Take the lines below between the one holding "Uncheck the Enabled checkbox" and the one holding "Task: Select the LatestRecordedPopulation row", inclusive, and copy them exactly. Add nothing.

Data to process START

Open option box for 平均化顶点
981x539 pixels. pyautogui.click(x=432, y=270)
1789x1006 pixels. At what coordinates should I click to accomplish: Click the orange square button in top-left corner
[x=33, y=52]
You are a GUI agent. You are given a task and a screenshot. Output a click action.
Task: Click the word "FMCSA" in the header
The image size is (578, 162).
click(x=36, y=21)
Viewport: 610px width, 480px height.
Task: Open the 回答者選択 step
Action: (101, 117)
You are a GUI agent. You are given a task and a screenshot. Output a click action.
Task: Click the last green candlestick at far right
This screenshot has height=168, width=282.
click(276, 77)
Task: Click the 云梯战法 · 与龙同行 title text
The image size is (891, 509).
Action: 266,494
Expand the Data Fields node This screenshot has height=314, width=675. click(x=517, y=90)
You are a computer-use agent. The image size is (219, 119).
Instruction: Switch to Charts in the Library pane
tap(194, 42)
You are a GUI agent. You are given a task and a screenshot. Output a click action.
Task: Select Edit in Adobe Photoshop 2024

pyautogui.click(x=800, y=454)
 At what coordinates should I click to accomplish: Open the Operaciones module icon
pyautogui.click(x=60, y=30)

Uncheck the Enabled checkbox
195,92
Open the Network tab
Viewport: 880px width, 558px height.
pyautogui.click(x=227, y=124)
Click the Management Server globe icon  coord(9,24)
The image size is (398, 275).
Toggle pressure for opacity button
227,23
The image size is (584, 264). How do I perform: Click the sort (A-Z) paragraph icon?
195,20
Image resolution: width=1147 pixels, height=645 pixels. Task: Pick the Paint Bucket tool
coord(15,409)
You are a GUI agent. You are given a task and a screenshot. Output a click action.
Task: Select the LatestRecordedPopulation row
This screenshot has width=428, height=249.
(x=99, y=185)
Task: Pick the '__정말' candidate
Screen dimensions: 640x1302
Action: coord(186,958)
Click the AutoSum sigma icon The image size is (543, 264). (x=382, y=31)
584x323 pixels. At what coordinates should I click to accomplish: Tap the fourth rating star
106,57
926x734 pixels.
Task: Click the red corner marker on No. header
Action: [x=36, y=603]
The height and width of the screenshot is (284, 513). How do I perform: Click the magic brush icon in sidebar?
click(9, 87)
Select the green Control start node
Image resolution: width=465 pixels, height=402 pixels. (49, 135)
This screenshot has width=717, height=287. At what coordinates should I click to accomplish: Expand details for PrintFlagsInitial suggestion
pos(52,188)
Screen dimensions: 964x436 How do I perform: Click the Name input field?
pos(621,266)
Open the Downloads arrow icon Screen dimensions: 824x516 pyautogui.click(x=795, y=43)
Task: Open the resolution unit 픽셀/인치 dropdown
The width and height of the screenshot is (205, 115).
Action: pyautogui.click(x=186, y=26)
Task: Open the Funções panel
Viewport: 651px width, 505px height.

Data to process END

(Solution):
Uncheck the Enabled checkbox
195,92
Open the Network tab
Viewport: 880px width, 558px height.
pyautogui.click(x=227, y=124)
Click the Management Server globe icon  coord(9,24)
The image size is (398, 275).
Toggle pressure for opacity button
227,23
The image size is (584, 264). How do I perform: Click the sort (A-Z) paragraph icon?
195,20
Image resolution: width=1147 pixels, height=645 pixels. Task: Pick the Paint Bucket tool
coord(15,409)
You are a GUI agent. You are given a task and a screenshot. Output a click action.
Task: Select the LatestRecordedPopulation row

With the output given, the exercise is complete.